The human neuromusculoskeletal system learns and adapts the upper limb impedance to new task dynamics, enhancing task performance and stability. This study aimed to develop and validate a realistic neuromusculoskeletal model of the upper limb capable of predicting stiffness modulation and motor adaptation to newly introduced environments and force fields. We employed an inverse task space dynamics approach with a multipriority task control framework for an existing upper limb model in OpenSim (Stanford, CA, USA). The task space controller was responsible for planning and executing muscle-driven goal-oriented movements for the arm while stabilizing these movements against disturbances. We performed simulations involving longitudinal and transverse reaching movements in a horizontal plane at the shoulder level and used the concept of short-range-stiffness to map the stiffness of muscle-tendon units onto end-limb stiffness.
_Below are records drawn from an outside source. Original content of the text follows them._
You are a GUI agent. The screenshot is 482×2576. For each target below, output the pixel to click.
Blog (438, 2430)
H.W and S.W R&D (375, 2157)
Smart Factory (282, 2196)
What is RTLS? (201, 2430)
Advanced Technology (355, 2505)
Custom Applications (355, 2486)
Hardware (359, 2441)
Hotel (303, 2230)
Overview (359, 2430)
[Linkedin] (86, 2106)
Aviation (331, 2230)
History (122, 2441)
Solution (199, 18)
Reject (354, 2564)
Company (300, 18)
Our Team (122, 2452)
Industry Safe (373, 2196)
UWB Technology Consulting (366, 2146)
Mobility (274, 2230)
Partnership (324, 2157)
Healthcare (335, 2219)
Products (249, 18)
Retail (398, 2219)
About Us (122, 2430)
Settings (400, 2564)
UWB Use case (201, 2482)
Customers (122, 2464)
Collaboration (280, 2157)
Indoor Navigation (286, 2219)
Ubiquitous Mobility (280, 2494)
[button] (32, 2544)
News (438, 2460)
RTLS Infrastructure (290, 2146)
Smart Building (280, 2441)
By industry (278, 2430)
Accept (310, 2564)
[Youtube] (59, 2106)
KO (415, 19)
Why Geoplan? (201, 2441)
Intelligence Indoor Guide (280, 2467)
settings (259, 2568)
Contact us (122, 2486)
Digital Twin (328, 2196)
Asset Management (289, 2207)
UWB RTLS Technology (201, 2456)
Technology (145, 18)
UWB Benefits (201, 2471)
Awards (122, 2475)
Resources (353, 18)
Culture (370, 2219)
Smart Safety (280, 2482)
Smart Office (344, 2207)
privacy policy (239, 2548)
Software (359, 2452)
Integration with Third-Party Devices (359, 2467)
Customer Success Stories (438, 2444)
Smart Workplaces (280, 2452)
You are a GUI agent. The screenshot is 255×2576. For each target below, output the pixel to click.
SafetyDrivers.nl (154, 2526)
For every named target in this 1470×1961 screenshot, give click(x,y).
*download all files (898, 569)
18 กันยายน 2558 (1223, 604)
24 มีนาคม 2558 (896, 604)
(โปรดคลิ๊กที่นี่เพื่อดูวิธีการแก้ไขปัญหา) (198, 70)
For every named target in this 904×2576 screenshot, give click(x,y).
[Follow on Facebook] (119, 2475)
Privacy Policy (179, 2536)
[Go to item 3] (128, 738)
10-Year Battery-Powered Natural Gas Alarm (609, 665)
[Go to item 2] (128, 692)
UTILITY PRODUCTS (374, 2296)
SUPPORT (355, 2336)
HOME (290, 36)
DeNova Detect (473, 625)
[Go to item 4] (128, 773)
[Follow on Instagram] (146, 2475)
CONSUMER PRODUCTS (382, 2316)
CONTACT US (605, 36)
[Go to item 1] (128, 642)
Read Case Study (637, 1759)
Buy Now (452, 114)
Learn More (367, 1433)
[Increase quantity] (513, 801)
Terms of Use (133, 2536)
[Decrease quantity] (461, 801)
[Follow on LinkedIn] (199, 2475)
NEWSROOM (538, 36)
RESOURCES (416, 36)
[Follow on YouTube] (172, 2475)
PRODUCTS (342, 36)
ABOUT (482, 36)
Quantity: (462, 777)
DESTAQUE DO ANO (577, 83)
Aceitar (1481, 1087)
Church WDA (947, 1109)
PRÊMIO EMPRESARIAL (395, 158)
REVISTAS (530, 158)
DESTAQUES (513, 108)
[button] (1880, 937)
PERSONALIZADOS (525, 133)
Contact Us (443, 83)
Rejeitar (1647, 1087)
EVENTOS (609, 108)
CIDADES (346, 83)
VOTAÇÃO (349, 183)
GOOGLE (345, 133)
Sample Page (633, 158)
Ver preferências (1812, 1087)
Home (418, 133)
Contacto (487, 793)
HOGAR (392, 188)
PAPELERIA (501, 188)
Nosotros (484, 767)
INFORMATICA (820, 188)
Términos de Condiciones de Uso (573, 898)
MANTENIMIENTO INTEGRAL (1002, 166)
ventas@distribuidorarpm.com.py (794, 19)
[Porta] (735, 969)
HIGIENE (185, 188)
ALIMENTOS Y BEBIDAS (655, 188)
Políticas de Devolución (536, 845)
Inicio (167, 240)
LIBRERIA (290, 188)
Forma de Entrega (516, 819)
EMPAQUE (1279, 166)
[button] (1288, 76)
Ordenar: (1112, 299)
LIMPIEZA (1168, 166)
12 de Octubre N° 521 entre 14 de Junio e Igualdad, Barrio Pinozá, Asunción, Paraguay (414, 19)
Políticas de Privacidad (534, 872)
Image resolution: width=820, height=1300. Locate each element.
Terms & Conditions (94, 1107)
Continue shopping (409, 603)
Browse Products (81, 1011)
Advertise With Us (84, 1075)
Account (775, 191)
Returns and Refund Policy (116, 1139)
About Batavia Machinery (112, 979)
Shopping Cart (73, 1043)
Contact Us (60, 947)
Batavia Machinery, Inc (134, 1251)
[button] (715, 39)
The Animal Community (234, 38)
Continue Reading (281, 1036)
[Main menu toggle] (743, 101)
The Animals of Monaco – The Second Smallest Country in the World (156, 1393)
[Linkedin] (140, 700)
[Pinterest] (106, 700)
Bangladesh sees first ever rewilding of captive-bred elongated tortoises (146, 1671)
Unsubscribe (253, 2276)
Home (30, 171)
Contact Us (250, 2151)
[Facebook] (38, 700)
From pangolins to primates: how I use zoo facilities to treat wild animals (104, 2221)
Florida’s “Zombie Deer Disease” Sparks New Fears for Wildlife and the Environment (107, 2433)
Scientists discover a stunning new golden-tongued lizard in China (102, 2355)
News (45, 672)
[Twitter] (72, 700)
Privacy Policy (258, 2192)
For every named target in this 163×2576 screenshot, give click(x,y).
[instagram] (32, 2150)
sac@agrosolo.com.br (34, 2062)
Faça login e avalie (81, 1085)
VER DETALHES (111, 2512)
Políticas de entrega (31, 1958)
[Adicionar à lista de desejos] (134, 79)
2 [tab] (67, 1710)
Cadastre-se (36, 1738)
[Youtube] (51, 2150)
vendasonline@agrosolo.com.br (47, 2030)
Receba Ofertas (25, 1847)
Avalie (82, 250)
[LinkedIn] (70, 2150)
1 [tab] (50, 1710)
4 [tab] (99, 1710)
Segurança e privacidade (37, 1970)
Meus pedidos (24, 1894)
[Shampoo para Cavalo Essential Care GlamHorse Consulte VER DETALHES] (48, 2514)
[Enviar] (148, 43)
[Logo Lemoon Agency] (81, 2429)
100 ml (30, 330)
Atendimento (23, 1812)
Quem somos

Additionally, we studied motor adaptations for longitudinal reaching movements in presence of three position-based divergent force fields and a velocity-dependent force field. Qualitatively, the proposed model and simulations accurately predicted previously reported, experimental end-limb stiffness properties. Our preliminary results indicated the potential of the proposed computational approach for estimating end-limb stiffness parameters. Future studies are needed to more rigorously validate the model by quantifying the level of agreement between the model and experimental measurements for more upper extremity tasks.